夢の国

小生にとっての夢の国は伝統工芸品の詰まった木造3階建て旅館だったりするのだが、嫁さんの夢の国はやはり千葉にあるヤツらしい。小生が重厚な梁を観て胸躍らせるのと同様に、入園するや否や嫁さんは上機嫌となりファーストパスの機械目掛けて一目散。

1月は1年で最も空いているらしいが、それでも人気アトラクションは100分待ち。昼前にもファーストパスも終了するところがチラホラ。なんで子供、女性はこんなに好きなのかねえ。

このディズニーランド、今や本家を除いて世界各地に展開しているディズニーランドの中で一番繁盛しているらしい。開園当初は固定額を本家ディズニーに支払う権利ビジネス方式で始ったそうで、客が増え続けて売り上げが増えても、儲かるのはオリエンタルランドで、本家ディズニーの儲けは増えないらしい。年間の権利使用料を値上げしてしまえば良いのだが、急激には値上げできないようなうまい契約が交わされているらしい。

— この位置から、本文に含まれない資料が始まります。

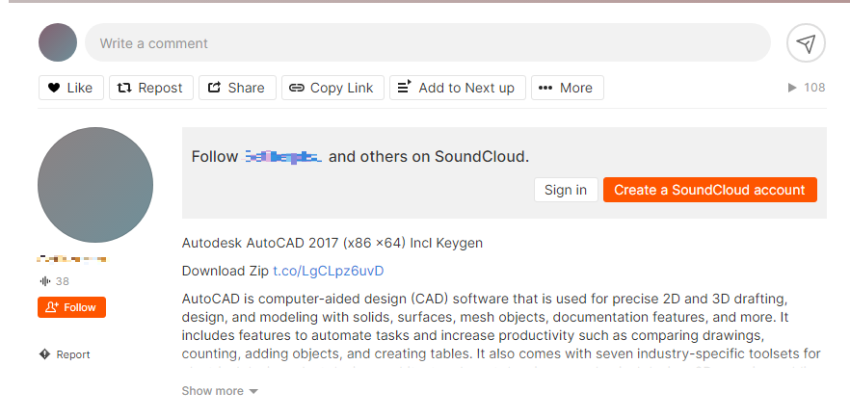Viewport: 850px width, 418px height.
Task: Open the small commenter avatar beside the comment box
Action: (x=58, y=43)
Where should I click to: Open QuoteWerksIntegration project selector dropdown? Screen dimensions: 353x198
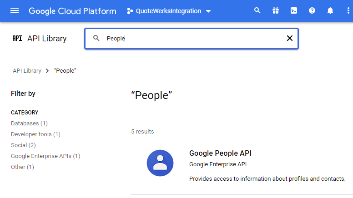tap(169, 11)
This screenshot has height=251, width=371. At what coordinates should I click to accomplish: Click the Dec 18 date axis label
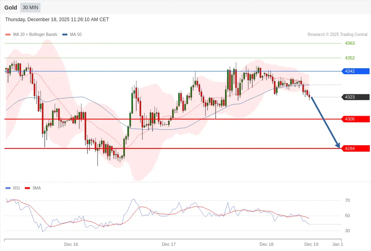(x=266, y=244)
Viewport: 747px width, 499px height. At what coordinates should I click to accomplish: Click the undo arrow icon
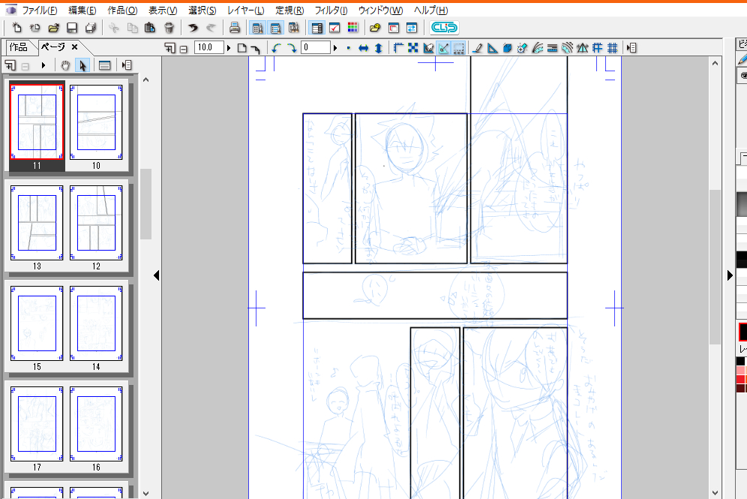[x=193, y=28]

これを教訓にユーロディズニーや香港ディズニーには売り上げの数%が本家ディズニーに支払われる売り上げ連動方式が採られたそうだが、肝心のユーロディズニーも香港ディズニーもイマイチ振るわない。オリエンタルランドとの契約形態は本家ディズニー最大の過ちだと言われているそうだ。

ユーロは立地が悪いうえ、オリジナルの城が近辺にゴロゴロしている中で、張りぼてのディズニーの城では白けてしまうのだろうか。香港ディズニーランドは敷地が狭い上にキャストの教育もなっておらず、中国らしさが透けてしまっているなんて話を聞く。

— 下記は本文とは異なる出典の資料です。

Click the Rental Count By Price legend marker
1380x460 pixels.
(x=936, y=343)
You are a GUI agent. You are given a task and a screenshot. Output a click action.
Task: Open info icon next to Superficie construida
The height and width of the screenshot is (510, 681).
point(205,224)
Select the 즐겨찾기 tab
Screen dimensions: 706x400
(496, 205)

東京ディズニーランドは緻密に作り上げられた巨大なお店のようだ。魅力的な帽子や手袋などのグッズ、容器がキャラクターで彩られたポップコーン、豊富なギフトショップ。どれも結構値が張るのだが、子供が喜ぶならば、と親の財布もつい緩む。スターツアーズと言う乗り物があって20分待ちで乗ったのだが、中を見てみれば6つあるうちの3つしか稼動していない。It’s a small worldも30分待ちだったのだが2つあるレーンのうち1つしか使っていない。フルに稼動すれば待ち時間無く乗れるのだが、敢えてそうせずに混雑を演出しているように思う。丸1日かけても全てのアトラクションは乗ることは難しい。飢餓感を抱きながら帰るから一層リピーターになるのだろう。恐るべし、笑顔の裏の緻密な計算と演出。夢の国の話を書くはずが金の話になってしまってなんとも夢が無い。

小生はディズニー映画に馴染みが無い。最近の子供もディズニー映画なんてみな観ているのだろうか。ミッキーマウスをアニメで観た子供なんてどれだけいるのだろう。ディズニーランドの雰囲気とテーマパークの楽しさに惹かれているのではなかろうか。だったらむしろ宮崎駿ランドを作って欲しいものだ。メーヴェライドや猫バスライド、ゴーカートの代わりに王蟲では駄目か。ツリーハウスなんて規模ではなく、飛行石で浮かぶ城を実現して欲しい。ジャングルクルーズ腐海クルーズだ。ガイドに「ムシゴヤシが午後の胞子を飛ばしています」なんて解説して欲しいもんだ。バズライトイヤーよりラピュタのロボット兵だろう。千と千尋のような遊郭のレストランやギフトショップ街があったって良い。宮崎アニメのほうがよっぽど世界観が個性的だ。宮崎さん、商業主義が嫌いだなんて言わずに外貨獲得と内貨流出予防に宮崎ランドを作っておくれ。

一眼レフを携えて臨んだディズニーランドは被写体が豊富で意外と写真を撮っていれば待ち時間も飽きない。